▸ **Stored data entries**
.....
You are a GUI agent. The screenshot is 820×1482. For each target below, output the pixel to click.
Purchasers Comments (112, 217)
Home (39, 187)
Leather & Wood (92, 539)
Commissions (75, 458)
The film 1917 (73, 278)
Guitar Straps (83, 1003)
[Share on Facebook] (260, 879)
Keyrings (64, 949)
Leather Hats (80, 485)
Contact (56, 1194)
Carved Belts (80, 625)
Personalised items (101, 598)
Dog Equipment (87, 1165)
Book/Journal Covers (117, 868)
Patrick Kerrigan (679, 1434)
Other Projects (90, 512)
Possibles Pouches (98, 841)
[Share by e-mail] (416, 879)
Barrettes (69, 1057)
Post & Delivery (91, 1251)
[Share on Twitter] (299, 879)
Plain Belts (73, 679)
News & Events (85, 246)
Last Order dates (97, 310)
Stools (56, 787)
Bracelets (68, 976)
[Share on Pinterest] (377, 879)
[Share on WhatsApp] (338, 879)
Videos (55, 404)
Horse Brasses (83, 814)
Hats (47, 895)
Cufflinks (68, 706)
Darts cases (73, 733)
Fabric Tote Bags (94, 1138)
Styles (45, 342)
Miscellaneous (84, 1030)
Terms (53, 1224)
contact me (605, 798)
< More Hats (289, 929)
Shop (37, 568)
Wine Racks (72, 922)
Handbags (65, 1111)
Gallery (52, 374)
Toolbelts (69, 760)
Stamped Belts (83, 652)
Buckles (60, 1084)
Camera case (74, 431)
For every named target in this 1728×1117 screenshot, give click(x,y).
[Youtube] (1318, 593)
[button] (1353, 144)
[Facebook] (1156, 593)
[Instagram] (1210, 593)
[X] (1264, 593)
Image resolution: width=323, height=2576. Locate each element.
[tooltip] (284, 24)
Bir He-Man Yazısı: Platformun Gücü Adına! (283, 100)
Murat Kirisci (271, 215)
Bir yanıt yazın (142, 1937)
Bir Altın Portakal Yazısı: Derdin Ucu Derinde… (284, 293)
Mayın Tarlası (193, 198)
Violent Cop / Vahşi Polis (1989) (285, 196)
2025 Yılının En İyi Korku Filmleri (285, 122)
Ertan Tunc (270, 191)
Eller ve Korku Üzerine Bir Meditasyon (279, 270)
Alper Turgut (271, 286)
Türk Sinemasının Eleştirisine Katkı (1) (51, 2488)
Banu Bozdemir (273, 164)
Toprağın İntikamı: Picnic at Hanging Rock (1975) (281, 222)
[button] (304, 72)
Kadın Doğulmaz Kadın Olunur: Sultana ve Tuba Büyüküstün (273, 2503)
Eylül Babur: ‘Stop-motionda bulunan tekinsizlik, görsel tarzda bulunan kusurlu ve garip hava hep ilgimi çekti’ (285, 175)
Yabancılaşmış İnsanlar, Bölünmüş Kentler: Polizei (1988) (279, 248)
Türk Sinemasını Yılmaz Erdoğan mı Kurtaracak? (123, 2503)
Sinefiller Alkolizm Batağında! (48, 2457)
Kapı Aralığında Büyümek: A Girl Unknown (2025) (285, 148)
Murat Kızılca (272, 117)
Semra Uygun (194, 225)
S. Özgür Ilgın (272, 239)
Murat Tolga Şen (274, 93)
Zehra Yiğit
.....
▸ **What is required**
The expected answer is each line of the records above that includes the string "target".

▸ **Answer area**
You are a GUI agent. The screenshot is 820×1482. For each target below, output the pixel to click.
For every named target in this 1728×1117 screenshot, give click(x,y).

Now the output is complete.